After the purchase of 66 acres of land at Gartnavel, Charles Wilson

was appointed architect in January, 1841, and he designed a West House

reserved for about 100 private patients in a handsome Tudor gothic

edifice elevated from a second, plainer East House for about 250 pauper

patients. The new complex was opened on June 12, 1843.

The move to Gartnavel was crucial because by doing so the managers

were able to ensure that the institution remained within the lunacy

reform movement of the time. Expressed simply, this regime, as described

at various times by, for example, the Tukes in York and Pinel in Paris,

required that the patient be treated as humanely as possible in an

environment the positive quality of which conduced to therapy.

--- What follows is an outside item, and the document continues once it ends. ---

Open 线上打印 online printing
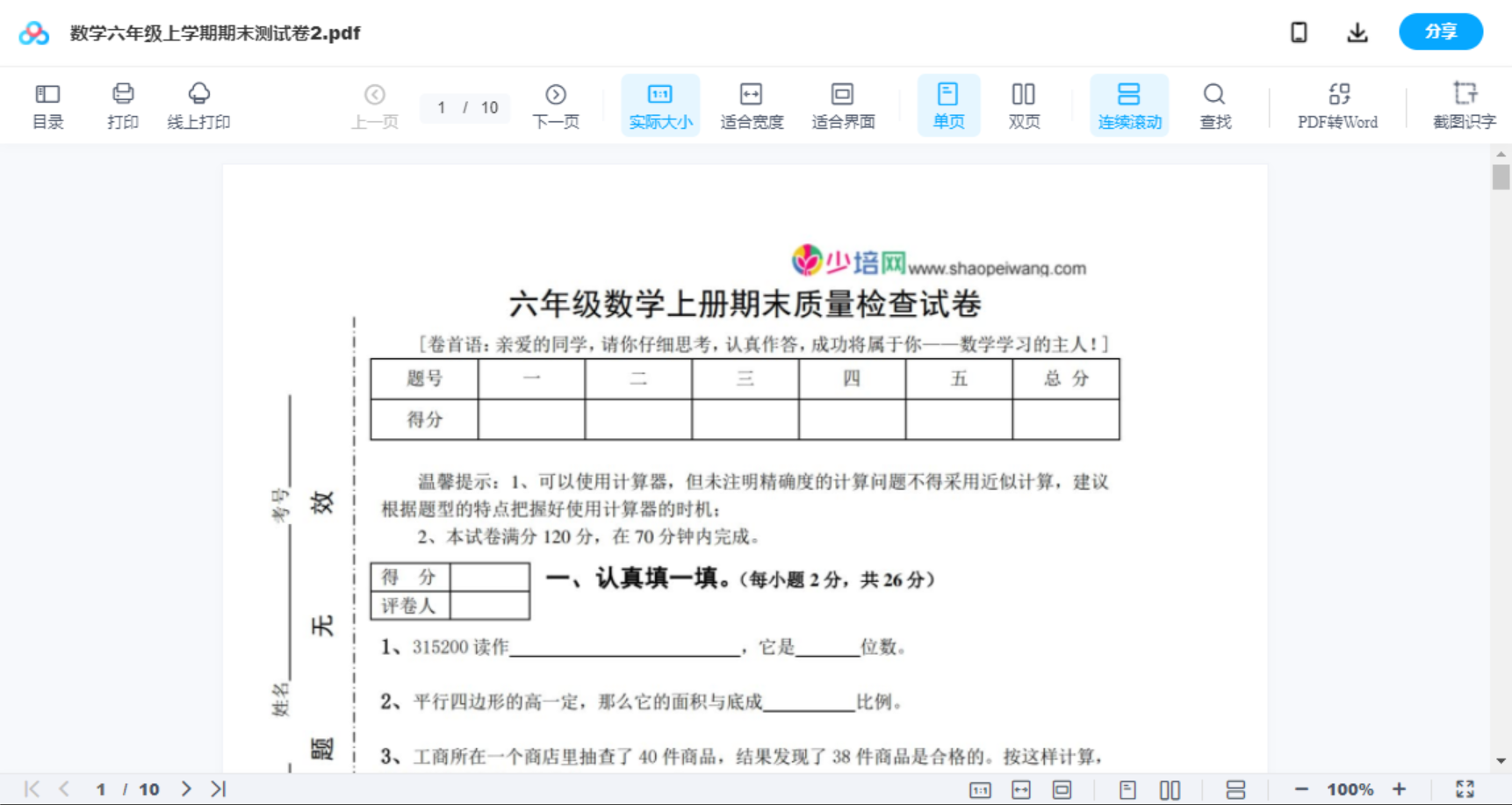The height and width of the screenshot is (805, 1512). (198, 104)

By moving to what was then the western edge of the city, the new house

was able to fulfil that most important of reform criteria, that the

asylum be at a distance from a built-up environment.

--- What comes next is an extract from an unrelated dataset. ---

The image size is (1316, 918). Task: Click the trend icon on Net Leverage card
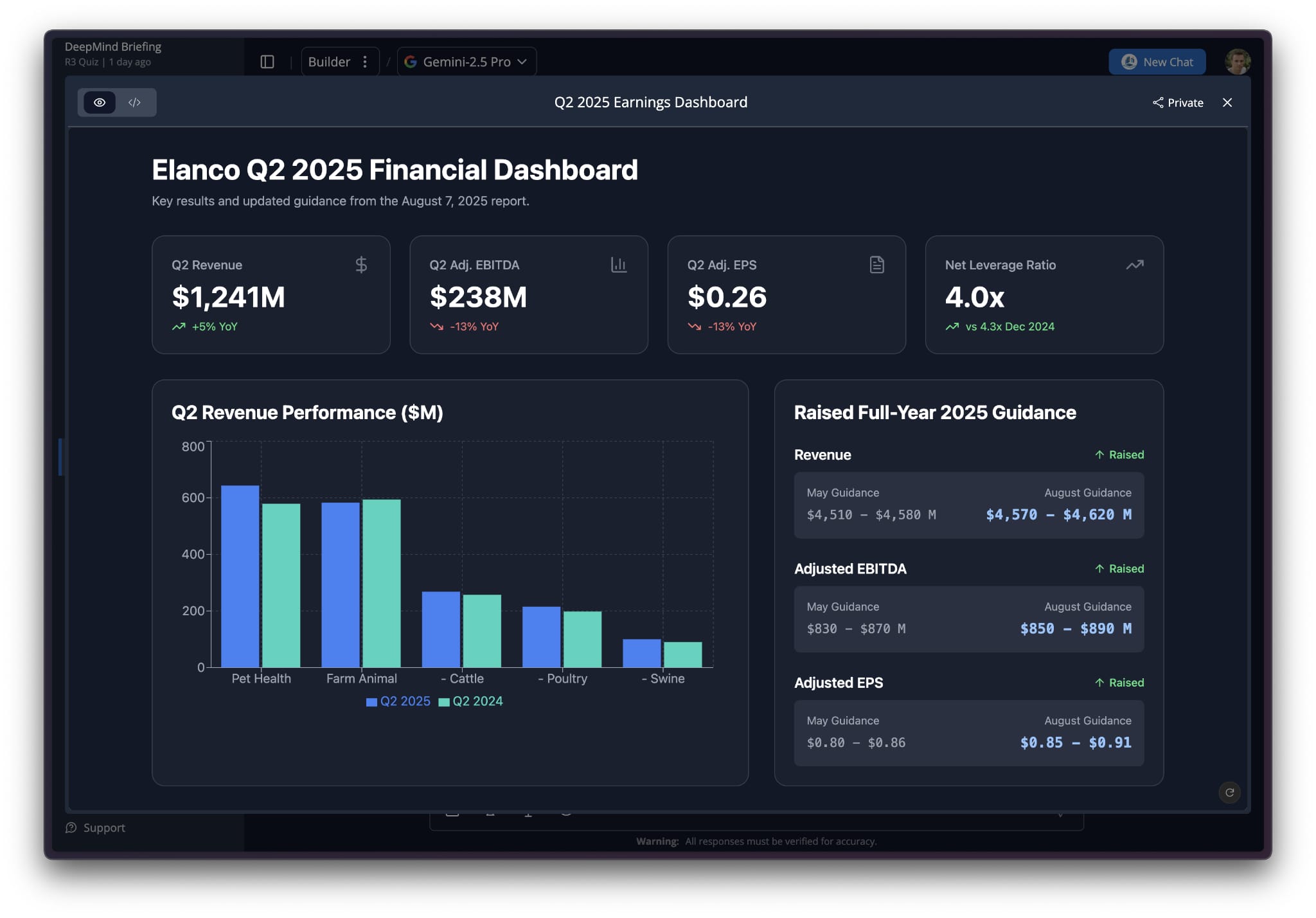coord(1134,265)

Occupational therapy, as it is now called, was also able to flower in

the new plot. A full-scale farming operation was established where

produce was used both for the hospital and for sale. Gartnavel was also

equipped with extensive workrooms in which carpentry, joinery,

basket-making and various other trades were practised, most of whose

produce was marketed.

Games, a library, entertainment, visits, all became part of the regime

at Gartnavel. When the members of the royal commission of inquiry into

Scottish lunacy care visited Gartnavel in 1855 they noted that the

sleeping rooms for the fee-paying patients were ''all fully and

comfortably furnished'', the walls ''variously papered'' and the

corridors ''carpeted throughout''.

Most of the corridors contained pianos and time-pieces, most windows

had curtains and the general effect was ''one of elegance and comfort''.

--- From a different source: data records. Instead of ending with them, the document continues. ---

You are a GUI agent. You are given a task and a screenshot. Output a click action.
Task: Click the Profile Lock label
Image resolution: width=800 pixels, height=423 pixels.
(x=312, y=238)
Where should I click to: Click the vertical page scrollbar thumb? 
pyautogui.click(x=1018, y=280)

In one such corridor were to be found three gasaliers, two rosewood

tables, a piano, ottomans, small tables for occasional use, Elizabethan

and other chairs. The commission recorded the diet of the fee-paying as

including roasts, stews, fowls, hams, jellies, fruits, coffee and

liqueurs.

This menu was, of course, not available to everyone. As the

architectural design suggests, contracting with local parishes to

receive some of their pauper inmates was initially part of Gartnavel's

role (and had been the case before 1843) and if conditions in the pauper

sector contrasted dramatically with those pertaining in the private

house, it should be recalled that Victorian society was a rigidly

class-demarcated one whose hierarchies were simply replicated at

Gartnavel Royal as at institutions elsewhere.

In short, an elite therapeutic regime for the affluent co-existed

initially at Gartnavel Royal with a more depository ''psychiatry for the

poor''. In the delivery of that service, Gartnavel was, over the years,

to be guided by a number of distinguished physicians, among them Dr

William Hutcheson, Dr Alexander MacIntosh, Dr David Yellowless, who

during his tenure at Gartnavel became the first lecturer in mental

diseases in the University of Glasgow, and Dr Sir David Henderson.

It was Dr Hutcheson who claimed, in common with colleagues at other

pioneering institutions for the mentally ill at the time, that he had

totally abolished personal restraint on inmates in 1840. An analysis of

later case studies suggests that Dr Hutcheson's initiative was not

long-lasting; nevertheless, the overall evidence clearly points to the

pioneering days at Gartnavel Royal as being a time of innovation,

achievement and, above all, humanity in the treatment of mental illness.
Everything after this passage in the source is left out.